Data section:

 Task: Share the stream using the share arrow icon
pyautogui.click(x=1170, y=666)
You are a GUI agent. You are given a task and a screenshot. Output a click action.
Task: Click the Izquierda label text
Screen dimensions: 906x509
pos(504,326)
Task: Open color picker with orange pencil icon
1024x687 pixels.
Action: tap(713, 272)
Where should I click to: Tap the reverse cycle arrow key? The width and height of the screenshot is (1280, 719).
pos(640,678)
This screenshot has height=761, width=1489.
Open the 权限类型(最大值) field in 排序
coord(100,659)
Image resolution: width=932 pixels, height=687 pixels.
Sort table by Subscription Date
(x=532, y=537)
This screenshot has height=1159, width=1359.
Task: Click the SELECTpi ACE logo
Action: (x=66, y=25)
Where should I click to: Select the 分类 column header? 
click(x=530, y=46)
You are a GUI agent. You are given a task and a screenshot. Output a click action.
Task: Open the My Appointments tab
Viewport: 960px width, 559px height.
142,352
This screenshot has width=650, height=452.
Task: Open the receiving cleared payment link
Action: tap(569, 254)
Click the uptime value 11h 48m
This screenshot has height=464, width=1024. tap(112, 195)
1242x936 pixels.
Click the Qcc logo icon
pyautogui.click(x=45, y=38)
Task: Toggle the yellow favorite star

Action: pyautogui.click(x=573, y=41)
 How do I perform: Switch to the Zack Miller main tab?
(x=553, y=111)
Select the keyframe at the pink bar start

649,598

Directions: Each entry above should be written again exactly.

Output for this task:
 Task: Share the stream using the share arrow icon
pyautogui.click(x=1170, y=666)
You are a GUI agent. You are given a task and a screenshot. Output a click action.
Task: Click the Izquierda label text
Screen dimensions: 906x509
pos(504,326)
Task: Open color picker with orange pencil icon
1024x687 pixels.
Action: tap(713, 272)
Where should I click to: Tap the reverse cycle arrow key? The width and height of the screenshot is (1280, 719).
pos(640,678)
This screenshot has height=761, width=1489.
Open the 权限类型(最大值) field in 排序
coord(100,659)
Image resolution: width=932 pixels, height=687 pixels.
Sort table by Subscription Date
(x=532, y=537)
This screenshot has height=1159, width=1359.
Task: Click the SELECTpi ACE logo
Action: (x=66, y=25)
Where should I click to: Select the 分类 column header? 
click(x=530, y=46)
You are a GUI agent. You are given a task and a screenshot. Output a click action.
Task: Open the My Appointments tab
Viewport: 960px width, 559px height.
142,352
This screenshot has width=650, height=452.
Task: Open the receiving cleared payment link
Action: tap(569, 254)
Click the uptime value 11h 48m
This screenshot has height=464, width=1024. tap(112, 195)
1242x936 pixels.
Click the Qcc logo icon
pyautogui.click(x=45, y=38)
Task: Toggle the yellow favorite star

Action: pyautogui.click(x=573, y=41)
 How do I perform: Switch to the Zack Miller main tab?
(x=553, y=111)
Select the keyframe at the pink bar start

649,598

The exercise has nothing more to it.